Recopiez le passage allant de la ligne qui contient « 弁護士紹介 (232, 1065) » jusqu'à la fin des enregistrements, bornes incluses et demandes comprises, en ajoutant 131 à chaque coordonnée figurant dans les réponses.
━━━━━ Données fournies
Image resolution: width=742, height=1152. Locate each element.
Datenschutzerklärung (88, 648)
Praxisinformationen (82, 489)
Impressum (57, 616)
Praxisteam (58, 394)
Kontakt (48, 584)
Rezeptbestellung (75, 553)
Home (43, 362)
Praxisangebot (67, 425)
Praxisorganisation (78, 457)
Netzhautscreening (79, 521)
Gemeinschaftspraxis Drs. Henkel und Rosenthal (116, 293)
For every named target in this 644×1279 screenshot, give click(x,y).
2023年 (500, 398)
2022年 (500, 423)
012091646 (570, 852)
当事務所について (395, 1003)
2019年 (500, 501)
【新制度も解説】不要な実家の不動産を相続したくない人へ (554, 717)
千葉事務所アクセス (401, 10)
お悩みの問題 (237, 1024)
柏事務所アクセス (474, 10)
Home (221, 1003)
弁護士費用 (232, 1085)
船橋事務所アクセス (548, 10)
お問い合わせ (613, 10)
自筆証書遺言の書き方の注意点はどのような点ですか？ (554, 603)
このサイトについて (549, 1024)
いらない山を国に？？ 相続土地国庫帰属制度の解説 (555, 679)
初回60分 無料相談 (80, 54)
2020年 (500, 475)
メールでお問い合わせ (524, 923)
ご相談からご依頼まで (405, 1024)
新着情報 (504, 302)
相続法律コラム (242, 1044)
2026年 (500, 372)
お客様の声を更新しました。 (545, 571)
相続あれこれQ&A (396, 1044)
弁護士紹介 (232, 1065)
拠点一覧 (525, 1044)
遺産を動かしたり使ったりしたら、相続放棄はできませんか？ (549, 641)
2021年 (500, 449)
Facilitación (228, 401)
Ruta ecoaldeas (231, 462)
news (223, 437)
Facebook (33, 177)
━━━━━━━━━━
Réponse attendue:
弁護士紹介 (363, 1196)
拠点一覧 (656, 1175)
遺産を動かしたり使ったりしたら、相続放棄はできませんか？ (680, 772)
2021年 (631, 580)
Facilitación (359, 532)
Ruta ecoaldeas (362, 593)
news (354, 568)
Facebook (164, 308)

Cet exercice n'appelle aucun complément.